## Begin ENTRIES SHOWN

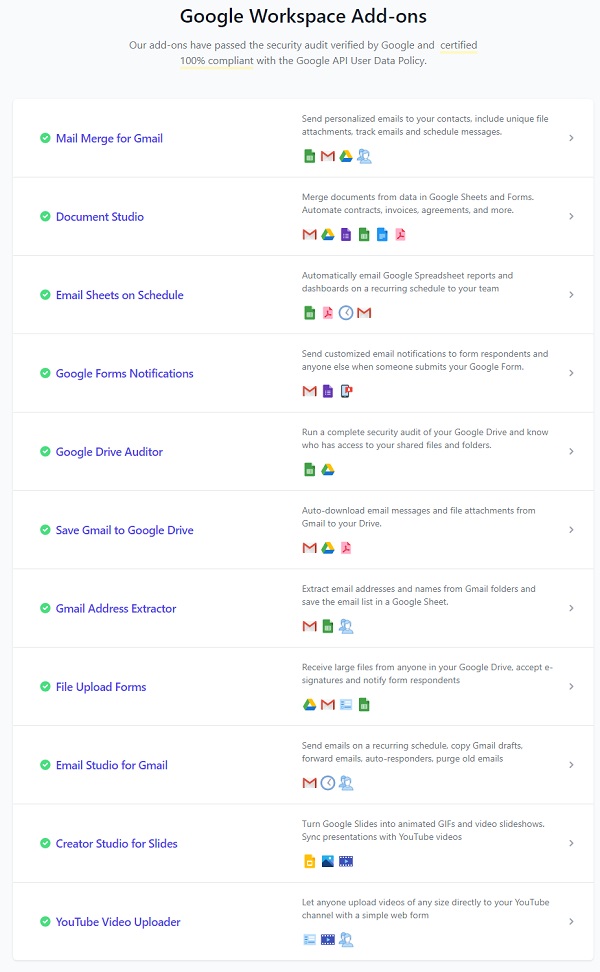The width and height of the screenshot is (600, 972).
Task: Click the PDF icon under Save Gmail to Drive
Action: coord(346,548)
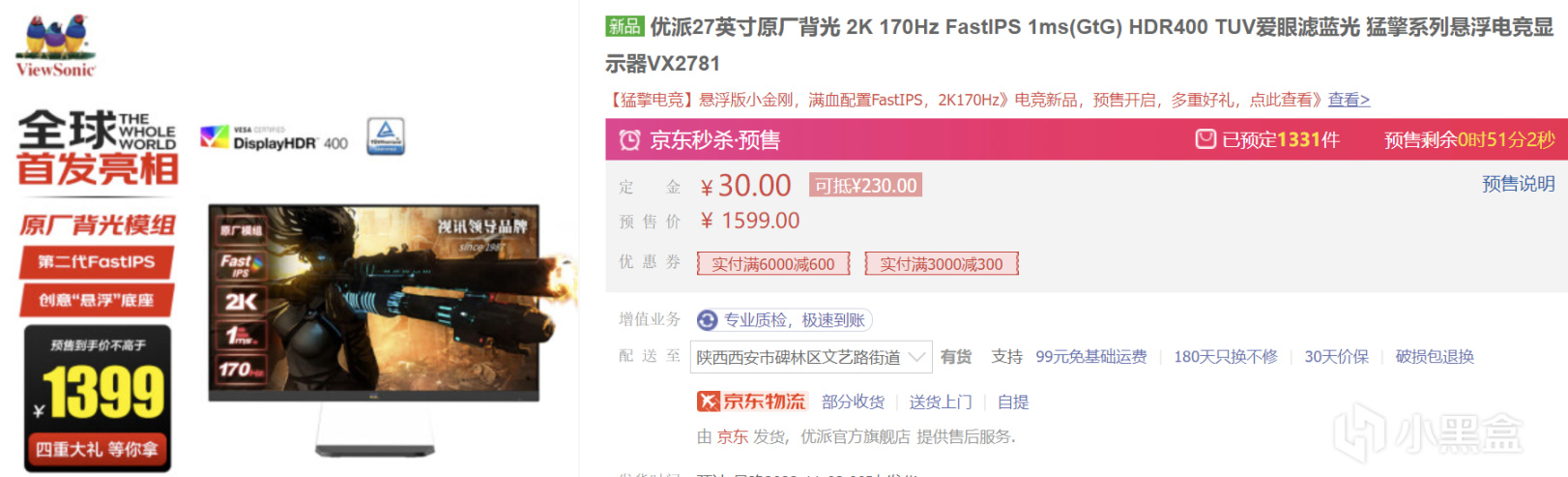Click the 可抵¥230.00 deposit tag

[x=865, y=186]
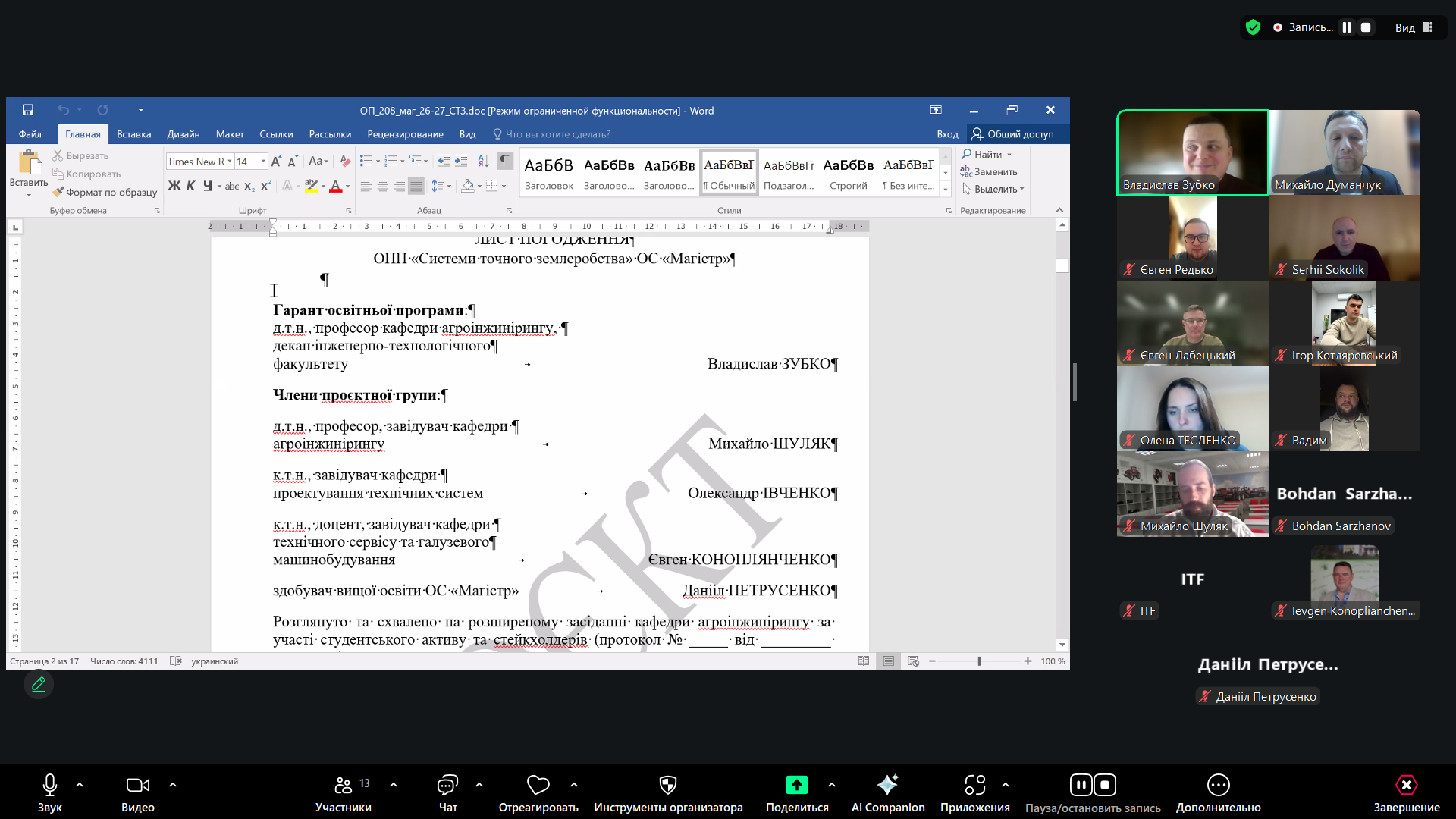Screen dimensions: 1456x819
Task: Click the font color A icon
Action: coord(335,186)
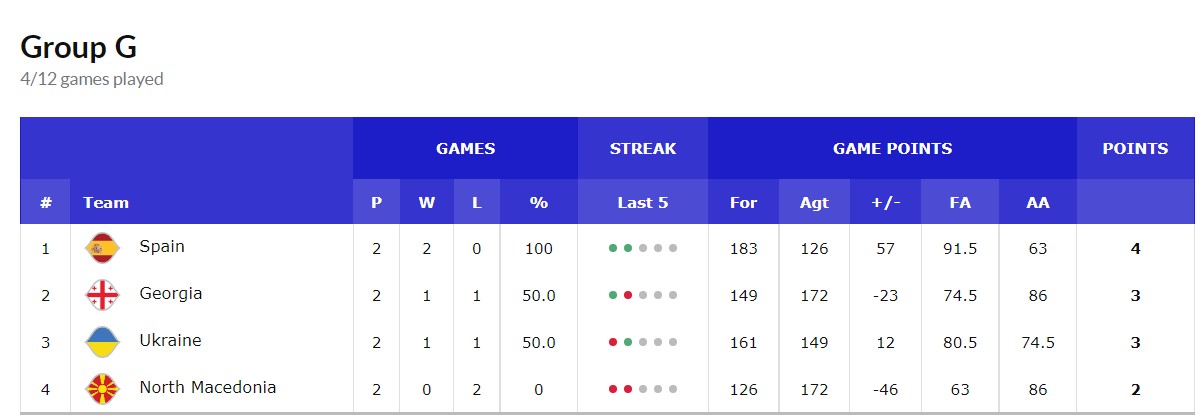Click the North Macedonia flag icon

coord(102,388)
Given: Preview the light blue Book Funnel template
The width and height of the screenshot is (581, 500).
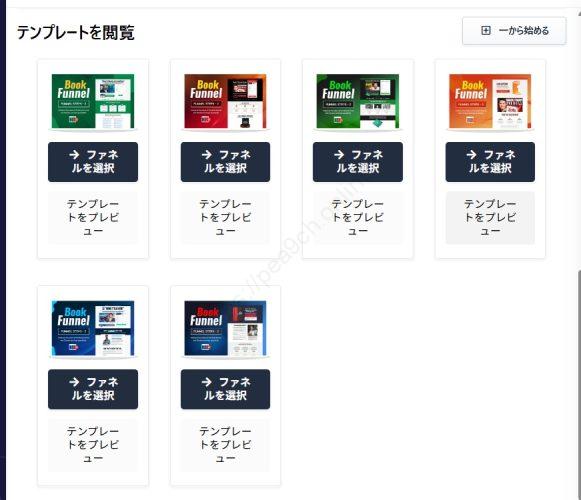Looking at the screenshot, I should [x=93, y=445].
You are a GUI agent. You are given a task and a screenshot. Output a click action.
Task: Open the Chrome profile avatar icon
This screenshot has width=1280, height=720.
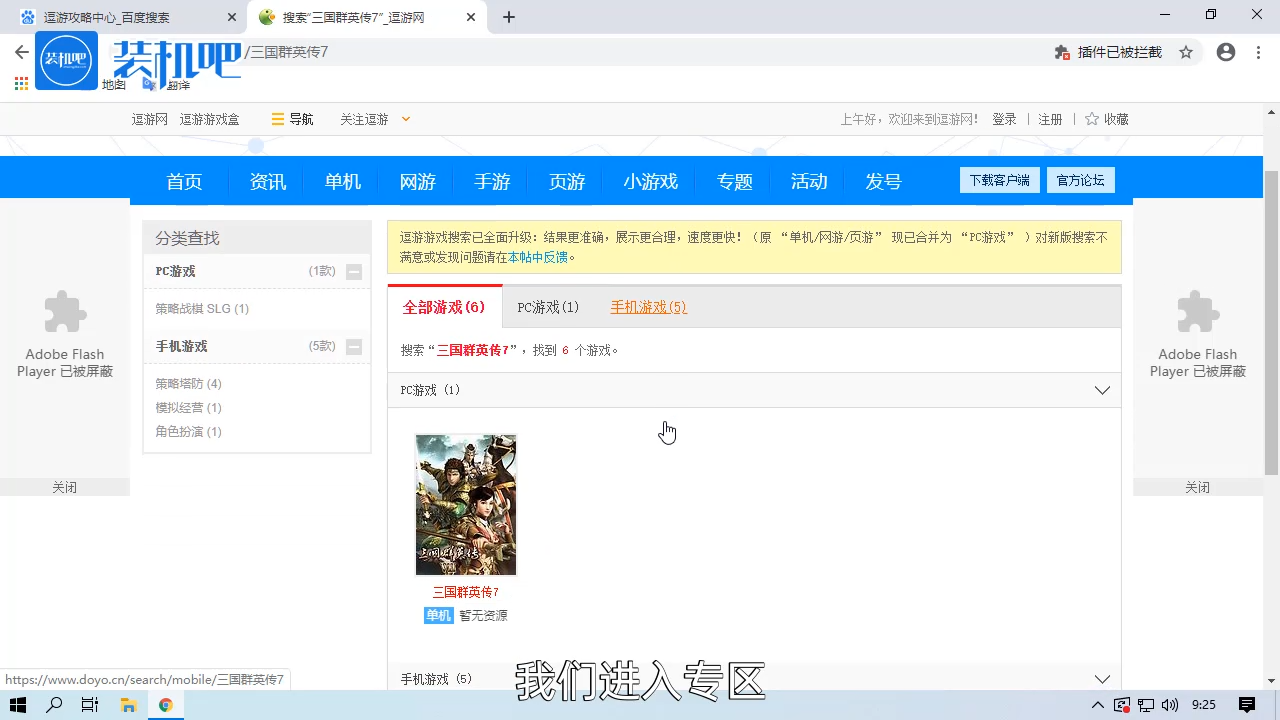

## End ENTRIES SHOWN

Please rewrite all the rows above, swapping "click action" for "tap action" and keeping everything else the same. Leave the pictures out of your answer.

The width and height of the screenshot is (600, 972).
Task: Click the PDF icon under Save Gmail to Drive
Action: coord(346,548)
Click the 可抵¥230.00 deposit tag

[x=865, y=186]
Screen dimensions: 1456x819
Task: Click the font color A icon
Action: coord(335,186)
Click the North Macedonia flag icon

coord(102,388)
Given: Preview the light blue Book Funnel template
The width and height of the screenshot is (581, 500).
Looking at the screenshot, I should [x=93, y=445].
You are a GUI agent. You are given a task and a screenshot. Output a tap action.
Task: Open the Chrome profile avatar icon
This screenshot has width=1280, height=720.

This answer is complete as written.